*** Opening of Data listing ***

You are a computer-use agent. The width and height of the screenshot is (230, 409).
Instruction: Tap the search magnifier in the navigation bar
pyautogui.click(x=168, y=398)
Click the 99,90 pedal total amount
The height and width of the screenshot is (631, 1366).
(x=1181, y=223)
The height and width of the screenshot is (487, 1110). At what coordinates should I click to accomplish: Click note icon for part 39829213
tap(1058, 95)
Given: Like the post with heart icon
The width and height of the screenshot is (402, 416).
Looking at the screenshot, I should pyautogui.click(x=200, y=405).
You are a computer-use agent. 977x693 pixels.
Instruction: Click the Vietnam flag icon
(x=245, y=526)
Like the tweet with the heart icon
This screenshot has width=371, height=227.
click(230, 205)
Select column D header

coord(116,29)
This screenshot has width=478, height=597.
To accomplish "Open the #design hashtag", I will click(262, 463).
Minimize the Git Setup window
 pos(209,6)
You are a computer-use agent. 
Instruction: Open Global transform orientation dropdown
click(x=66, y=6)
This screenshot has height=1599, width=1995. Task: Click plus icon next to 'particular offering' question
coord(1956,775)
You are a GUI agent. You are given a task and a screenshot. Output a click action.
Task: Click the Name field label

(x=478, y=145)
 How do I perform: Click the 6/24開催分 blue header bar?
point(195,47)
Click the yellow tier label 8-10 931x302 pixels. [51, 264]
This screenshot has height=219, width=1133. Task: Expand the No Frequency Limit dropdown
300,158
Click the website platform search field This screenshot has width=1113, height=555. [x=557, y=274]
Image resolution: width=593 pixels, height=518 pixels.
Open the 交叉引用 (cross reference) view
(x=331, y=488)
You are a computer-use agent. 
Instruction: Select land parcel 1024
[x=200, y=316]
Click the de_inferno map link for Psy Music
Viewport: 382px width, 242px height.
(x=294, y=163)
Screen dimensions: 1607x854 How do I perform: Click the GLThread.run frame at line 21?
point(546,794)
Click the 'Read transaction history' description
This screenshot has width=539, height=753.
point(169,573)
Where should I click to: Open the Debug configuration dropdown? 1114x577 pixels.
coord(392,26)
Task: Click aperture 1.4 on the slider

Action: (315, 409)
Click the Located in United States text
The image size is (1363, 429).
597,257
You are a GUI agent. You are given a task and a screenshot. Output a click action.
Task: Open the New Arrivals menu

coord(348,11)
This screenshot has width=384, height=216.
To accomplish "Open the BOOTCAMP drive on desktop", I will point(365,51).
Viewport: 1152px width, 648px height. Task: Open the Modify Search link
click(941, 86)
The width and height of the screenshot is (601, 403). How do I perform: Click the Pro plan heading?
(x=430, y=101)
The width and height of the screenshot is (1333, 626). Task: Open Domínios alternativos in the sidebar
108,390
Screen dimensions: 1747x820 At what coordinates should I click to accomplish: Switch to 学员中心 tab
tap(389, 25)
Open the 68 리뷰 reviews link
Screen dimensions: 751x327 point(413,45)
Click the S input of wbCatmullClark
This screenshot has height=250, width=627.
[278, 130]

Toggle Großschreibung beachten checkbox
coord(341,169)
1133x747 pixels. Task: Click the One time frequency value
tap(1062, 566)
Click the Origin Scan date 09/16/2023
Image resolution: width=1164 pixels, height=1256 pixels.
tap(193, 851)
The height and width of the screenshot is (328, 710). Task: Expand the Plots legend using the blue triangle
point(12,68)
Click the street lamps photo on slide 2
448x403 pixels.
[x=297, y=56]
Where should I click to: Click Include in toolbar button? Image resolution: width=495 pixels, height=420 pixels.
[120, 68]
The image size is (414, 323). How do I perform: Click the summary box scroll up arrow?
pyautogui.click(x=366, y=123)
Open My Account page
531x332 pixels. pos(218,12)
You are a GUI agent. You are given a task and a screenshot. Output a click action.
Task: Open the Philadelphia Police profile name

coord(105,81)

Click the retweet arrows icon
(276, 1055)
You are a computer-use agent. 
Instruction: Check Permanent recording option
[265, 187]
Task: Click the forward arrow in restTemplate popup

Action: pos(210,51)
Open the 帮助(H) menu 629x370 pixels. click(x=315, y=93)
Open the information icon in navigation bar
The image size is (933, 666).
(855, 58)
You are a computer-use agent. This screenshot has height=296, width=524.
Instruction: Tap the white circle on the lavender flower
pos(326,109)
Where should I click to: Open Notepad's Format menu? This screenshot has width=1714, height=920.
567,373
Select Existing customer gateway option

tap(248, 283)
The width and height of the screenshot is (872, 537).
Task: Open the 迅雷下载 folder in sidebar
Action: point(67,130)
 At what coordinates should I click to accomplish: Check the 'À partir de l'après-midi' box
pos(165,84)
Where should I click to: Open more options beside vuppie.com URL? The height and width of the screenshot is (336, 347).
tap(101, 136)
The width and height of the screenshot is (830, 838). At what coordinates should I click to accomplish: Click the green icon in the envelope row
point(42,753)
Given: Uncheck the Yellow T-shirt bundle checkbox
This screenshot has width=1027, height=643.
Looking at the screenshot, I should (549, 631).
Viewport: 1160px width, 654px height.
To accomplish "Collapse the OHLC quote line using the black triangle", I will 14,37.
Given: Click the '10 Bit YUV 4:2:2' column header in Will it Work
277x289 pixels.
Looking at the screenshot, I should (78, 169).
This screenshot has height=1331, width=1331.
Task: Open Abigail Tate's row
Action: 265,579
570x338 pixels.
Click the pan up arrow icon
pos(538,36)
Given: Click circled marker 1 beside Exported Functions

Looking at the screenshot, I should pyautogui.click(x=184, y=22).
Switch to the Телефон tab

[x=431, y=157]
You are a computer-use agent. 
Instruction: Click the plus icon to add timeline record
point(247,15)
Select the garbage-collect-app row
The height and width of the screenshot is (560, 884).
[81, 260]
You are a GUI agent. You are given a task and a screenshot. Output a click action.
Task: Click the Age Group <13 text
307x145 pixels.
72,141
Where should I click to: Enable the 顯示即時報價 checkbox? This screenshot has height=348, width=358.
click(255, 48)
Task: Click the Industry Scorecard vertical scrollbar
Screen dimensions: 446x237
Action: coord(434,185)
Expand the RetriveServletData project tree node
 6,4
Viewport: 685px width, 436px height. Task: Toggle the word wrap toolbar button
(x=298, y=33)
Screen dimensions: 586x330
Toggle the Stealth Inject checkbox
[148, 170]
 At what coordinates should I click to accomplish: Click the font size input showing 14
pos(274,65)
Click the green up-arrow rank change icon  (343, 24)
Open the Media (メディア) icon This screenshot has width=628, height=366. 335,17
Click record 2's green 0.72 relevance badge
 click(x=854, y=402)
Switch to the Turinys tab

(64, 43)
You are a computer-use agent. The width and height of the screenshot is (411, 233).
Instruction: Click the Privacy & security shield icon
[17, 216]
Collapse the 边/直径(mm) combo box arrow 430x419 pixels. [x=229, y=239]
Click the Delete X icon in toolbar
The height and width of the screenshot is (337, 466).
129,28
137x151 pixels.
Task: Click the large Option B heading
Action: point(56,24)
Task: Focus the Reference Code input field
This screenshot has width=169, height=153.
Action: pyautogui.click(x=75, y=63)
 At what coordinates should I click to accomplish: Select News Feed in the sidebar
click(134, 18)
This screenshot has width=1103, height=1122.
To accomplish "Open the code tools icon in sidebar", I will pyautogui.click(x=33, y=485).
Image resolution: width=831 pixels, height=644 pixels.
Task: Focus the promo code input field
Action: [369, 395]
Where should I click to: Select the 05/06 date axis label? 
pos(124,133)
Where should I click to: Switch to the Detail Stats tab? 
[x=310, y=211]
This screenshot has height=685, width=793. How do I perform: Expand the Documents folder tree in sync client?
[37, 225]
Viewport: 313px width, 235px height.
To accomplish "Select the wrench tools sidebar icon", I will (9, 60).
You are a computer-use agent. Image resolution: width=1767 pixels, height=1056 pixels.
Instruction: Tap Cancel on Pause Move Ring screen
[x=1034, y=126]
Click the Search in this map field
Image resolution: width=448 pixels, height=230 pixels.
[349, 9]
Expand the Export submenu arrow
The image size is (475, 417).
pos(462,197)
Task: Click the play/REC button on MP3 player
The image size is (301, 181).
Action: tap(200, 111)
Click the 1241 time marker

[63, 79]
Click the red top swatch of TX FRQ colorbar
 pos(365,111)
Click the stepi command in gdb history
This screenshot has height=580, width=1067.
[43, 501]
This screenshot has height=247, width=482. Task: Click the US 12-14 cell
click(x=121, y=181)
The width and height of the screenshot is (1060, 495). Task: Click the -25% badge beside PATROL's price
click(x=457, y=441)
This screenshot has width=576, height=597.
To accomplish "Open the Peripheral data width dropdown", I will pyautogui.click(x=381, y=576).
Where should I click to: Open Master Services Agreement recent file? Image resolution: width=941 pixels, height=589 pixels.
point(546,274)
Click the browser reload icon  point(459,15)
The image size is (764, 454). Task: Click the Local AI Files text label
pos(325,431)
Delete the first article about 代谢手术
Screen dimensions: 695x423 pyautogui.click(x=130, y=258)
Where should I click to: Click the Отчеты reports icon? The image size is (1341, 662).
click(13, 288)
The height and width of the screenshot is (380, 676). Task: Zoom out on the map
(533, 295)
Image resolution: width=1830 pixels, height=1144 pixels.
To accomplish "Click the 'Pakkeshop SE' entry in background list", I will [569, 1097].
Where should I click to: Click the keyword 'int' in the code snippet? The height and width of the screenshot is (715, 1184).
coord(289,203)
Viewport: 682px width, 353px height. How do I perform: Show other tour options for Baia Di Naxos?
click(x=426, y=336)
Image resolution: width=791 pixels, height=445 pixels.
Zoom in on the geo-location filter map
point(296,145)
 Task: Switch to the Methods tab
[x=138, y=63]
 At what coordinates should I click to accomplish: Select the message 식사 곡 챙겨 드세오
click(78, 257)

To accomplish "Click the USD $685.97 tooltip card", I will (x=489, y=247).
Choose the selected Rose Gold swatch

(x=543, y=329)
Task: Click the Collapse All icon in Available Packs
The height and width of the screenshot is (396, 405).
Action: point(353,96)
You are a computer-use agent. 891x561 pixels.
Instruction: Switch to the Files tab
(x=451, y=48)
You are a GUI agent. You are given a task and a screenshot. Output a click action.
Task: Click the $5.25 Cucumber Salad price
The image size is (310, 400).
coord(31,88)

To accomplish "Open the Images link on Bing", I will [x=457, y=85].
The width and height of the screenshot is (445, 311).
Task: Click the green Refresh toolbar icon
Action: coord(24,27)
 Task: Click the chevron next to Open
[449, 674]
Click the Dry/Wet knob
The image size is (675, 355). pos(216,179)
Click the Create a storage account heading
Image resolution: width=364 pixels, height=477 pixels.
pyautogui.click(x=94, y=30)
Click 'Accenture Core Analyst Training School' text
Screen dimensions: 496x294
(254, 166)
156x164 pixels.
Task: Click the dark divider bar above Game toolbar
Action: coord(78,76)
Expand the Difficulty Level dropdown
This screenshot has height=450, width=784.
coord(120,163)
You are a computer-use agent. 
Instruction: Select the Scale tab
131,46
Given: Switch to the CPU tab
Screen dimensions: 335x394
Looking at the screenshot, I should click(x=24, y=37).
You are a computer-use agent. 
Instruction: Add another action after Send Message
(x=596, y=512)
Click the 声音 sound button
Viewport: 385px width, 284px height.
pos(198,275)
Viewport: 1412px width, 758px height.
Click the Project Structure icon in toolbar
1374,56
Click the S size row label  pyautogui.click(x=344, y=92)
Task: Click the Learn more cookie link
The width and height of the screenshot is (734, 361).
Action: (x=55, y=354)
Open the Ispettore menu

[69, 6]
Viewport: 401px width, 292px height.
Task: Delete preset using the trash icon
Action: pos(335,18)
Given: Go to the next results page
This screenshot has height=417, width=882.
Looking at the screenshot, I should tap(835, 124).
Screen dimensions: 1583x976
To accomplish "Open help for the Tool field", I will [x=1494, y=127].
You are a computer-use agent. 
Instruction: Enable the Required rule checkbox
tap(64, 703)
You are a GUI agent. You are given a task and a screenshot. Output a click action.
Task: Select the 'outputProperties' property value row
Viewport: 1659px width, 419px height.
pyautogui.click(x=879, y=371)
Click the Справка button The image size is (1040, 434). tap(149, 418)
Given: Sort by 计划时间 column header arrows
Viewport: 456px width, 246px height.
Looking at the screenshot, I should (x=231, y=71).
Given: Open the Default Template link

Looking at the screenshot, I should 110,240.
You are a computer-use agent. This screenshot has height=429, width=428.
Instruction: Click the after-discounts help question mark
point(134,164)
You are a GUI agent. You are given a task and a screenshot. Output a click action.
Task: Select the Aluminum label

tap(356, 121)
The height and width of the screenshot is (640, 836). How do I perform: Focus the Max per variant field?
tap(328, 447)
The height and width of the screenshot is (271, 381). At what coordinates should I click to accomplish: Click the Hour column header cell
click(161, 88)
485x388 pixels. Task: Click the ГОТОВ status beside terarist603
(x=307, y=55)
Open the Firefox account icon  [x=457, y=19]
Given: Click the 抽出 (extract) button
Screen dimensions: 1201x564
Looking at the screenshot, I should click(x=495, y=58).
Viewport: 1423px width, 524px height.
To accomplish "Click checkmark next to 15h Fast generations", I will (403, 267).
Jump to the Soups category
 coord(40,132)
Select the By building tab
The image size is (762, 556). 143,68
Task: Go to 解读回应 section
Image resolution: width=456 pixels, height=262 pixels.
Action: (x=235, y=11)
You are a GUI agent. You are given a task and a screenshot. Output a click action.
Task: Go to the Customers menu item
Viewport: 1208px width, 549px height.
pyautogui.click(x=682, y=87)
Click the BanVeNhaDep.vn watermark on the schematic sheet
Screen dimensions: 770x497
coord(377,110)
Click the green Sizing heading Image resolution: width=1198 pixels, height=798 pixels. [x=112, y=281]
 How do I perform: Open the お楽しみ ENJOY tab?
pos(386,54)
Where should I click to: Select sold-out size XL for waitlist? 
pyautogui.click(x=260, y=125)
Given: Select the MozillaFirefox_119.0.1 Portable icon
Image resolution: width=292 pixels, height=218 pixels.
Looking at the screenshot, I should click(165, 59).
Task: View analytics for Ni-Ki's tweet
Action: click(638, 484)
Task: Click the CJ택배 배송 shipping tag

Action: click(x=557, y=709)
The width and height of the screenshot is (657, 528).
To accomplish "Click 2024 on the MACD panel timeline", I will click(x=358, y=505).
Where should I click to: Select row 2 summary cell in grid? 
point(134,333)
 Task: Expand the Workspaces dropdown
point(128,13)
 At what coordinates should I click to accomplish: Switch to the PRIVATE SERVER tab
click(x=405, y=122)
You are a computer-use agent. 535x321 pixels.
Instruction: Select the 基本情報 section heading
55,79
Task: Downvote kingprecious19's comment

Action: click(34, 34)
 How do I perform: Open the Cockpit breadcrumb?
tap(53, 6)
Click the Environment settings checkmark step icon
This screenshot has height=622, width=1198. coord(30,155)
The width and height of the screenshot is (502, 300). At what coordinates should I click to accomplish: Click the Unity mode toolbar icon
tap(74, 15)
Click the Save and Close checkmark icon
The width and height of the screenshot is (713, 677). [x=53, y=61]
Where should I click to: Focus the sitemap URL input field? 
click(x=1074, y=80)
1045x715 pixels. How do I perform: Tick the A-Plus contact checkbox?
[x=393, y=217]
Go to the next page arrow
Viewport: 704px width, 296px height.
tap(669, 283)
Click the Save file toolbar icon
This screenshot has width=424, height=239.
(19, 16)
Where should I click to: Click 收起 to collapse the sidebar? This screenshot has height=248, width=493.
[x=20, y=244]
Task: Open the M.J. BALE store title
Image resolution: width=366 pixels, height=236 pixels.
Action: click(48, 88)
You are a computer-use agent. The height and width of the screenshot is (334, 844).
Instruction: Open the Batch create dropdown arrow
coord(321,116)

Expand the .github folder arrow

*** Close of Data listing ***

## Work order
Exactly as they appear, retype the lines from the start of the records through the line containing "Given: Like the post with heart icon".

## Problem solution
You are a computer-use agent. The width and height of the screenshot is (230, 409).
Instruction: Tap the search magnifier in the navigation bar
pyautogui.click(x=168, y=398)
Click the 99,90 pedal total amount
The height and width of the screenshot is (631, 1366).
(x=1181, y=223)
The height and width of the screenshot is (487, 1110). At what coordinates should I click to accomplish: Click note icon for part 39829213
tap(1058, 95)
Given: Like the post with heart icon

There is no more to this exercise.